Again the particle beam stabbed out. Again. Again. Seven, Eight, Nine. The freighters were unmanned, non-military and therefore defenseless, which somehow made it worse. The filtered wreckage-less frame on the screen, the dark area where the beam waited for them and where they entered passively, was like the curtain across an abattoir door.

Ten. Eleven. And then a roaring swamped the Bridge and something rose over the horizon of the moon.

It was a patch of empty space. Just like the empty space around it, but something was wrong. This was like a patch of empty space from another day, or seen from another angle. It was different; and it moved.

Copeland screamed as the forward screen erupted with light and a deep violet afterimage settled across his eyes like a piece of hot iron. When his sight returned, the screen was still shuffling filters and the
Wulf
was left bobbing in the wake of whatever had passed. The screen cleared, voices returned to the comm channels, and normality crept back, injured, to the Bridge. The disruption had been total but lasted no longer than a heartbeat. The Weapons Officer was first to recover and, without speaking, resumed firing on the freighters. Twelve. Thirteen. The screen filtered the glare of the explosions almost gratefully. After what had just passed, that was easy.

“Khan to Copeland.”

“Engineering! I want damage reports. Scanners! I want…”

“Khan to Copeland.”

“A moment, please, Doctor. Scanners! I want…”

“Yes, Captain, I have it. Unidentified ship, dimensions equivalent to a large cruiser; shrouded, but we can track Her drive emissions. Emerging from planetside of the moon and travelling on ion drive, about seventy percent.”

Fourteen. Fifteen.

“Travelling
into
the system.”

“Yes, Captain.”

“Towards Anubis 3.”

“Yes, Captain.

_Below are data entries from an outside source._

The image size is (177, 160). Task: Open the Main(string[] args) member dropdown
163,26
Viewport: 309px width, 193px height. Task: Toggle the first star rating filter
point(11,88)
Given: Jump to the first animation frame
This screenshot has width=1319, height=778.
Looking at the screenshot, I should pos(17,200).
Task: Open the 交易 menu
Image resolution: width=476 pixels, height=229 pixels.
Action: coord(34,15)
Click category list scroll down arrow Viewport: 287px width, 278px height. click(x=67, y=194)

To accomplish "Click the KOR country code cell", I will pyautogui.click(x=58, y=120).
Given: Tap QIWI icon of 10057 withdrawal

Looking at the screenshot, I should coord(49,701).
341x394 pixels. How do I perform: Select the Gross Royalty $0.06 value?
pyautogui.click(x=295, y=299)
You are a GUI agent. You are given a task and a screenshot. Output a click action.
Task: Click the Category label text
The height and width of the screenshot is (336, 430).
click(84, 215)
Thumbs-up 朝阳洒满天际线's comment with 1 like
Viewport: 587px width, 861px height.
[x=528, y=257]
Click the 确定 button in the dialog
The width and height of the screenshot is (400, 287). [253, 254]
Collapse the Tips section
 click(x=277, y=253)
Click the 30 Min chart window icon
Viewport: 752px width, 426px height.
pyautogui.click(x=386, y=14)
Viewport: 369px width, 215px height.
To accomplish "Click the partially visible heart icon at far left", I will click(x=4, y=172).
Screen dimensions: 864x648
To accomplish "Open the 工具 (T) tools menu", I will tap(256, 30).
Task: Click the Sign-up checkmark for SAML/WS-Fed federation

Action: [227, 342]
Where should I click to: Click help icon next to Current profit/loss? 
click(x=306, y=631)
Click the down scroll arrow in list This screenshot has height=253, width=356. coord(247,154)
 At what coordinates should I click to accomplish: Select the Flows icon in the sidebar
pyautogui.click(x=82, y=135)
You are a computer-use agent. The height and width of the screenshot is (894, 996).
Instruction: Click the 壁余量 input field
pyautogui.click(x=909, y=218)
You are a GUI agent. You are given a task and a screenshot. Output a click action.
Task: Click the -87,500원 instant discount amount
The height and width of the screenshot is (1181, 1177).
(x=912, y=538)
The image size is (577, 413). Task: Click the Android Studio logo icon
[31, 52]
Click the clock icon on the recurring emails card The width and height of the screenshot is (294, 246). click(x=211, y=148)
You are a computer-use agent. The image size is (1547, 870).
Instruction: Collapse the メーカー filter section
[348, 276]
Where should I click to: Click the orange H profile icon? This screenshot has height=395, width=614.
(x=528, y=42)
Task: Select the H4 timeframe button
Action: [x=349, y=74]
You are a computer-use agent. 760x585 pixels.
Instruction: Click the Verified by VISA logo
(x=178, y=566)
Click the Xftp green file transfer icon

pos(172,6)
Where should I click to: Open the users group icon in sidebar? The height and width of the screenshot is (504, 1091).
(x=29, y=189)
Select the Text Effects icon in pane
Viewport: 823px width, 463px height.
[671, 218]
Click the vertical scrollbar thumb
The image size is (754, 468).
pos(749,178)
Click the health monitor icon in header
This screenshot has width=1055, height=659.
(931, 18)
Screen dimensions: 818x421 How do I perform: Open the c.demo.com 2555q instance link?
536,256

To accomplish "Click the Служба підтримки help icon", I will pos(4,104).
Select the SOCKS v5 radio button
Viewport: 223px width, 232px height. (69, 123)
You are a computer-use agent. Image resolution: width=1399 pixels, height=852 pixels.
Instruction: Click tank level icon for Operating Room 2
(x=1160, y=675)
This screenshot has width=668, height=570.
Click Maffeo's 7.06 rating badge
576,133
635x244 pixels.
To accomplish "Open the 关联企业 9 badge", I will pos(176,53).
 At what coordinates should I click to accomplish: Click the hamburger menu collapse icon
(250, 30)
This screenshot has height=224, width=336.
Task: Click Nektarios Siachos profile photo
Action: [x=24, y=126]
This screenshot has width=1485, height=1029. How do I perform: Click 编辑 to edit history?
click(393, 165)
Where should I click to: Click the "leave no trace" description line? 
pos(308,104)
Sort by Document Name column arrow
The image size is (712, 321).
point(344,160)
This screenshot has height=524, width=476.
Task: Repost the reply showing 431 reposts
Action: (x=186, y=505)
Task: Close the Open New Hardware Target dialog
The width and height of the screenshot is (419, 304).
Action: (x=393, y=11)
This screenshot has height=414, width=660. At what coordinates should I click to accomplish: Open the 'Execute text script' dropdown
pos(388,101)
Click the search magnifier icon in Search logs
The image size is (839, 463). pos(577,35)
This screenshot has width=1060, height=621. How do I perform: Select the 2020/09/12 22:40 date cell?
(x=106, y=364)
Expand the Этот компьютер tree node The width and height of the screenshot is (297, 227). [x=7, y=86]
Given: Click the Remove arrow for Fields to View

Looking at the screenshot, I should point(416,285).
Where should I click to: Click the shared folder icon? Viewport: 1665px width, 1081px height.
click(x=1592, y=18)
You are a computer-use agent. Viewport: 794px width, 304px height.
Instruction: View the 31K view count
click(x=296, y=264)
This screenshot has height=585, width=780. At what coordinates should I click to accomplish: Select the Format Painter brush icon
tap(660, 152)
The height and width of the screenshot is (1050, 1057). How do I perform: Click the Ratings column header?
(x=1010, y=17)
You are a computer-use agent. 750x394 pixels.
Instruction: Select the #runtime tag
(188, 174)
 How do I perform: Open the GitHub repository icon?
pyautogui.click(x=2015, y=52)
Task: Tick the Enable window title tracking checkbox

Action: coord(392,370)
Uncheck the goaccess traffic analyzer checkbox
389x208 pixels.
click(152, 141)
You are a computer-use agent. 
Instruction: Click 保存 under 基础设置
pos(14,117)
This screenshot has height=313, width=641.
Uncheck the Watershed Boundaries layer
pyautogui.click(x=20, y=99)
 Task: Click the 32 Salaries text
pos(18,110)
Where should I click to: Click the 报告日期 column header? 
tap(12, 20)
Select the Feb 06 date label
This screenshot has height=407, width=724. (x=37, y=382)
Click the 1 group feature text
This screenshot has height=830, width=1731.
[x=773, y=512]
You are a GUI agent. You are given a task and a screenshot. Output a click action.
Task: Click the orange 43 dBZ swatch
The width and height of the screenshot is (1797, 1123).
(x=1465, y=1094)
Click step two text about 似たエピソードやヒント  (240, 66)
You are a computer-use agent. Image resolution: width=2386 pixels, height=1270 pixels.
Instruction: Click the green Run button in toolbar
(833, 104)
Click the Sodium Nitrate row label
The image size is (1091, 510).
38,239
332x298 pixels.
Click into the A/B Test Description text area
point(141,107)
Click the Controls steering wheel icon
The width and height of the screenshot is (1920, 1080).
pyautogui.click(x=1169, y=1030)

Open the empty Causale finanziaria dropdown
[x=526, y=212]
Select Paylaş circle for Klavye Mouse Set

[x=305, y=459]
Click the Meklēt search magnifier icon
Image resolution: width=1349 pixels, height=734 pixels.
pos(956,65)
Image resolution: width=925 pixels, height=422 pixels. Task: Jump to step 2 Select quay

And She’s still putting out that override signal.”

Copeland’s head cleared like the screen, totally but perhaps too late. Suddenly the decision was easy.

“Captain, we have damage reports.”

“No time. Pilot, Engineering, I want immediate pursuit on ion drive at eighty percent.” He hit the alarms. “Signals, tell Anubis 3 what’s happened, and tell them what’s coming. Weapons, stop destruction of the freighters
now.
Copeland to Khan.”

“Captain, those freighters will crashland!”

“I said
now.
Copeland to Khan. Doctor, did you hear that?”

“Captain, Anubis 3 has defences. I don’t. There are two thousand people down here.”

“Doctor, I wish we were down there with you, it’s the safest place to be. If –” Copeland gasped as his impact harness whipped round him. All the seats sprouted impact harnesses; it looked like the ship was attacking its own crew. The alarms increased a semitone, and red Final Warnings flashed from screens and displays. On the forward screen, Sixteen was halfway through landing descent, Seventeen was following and Eighteen had shuffled into position behind it. “If you don’t see what She’s done, I can’t explain. No time.”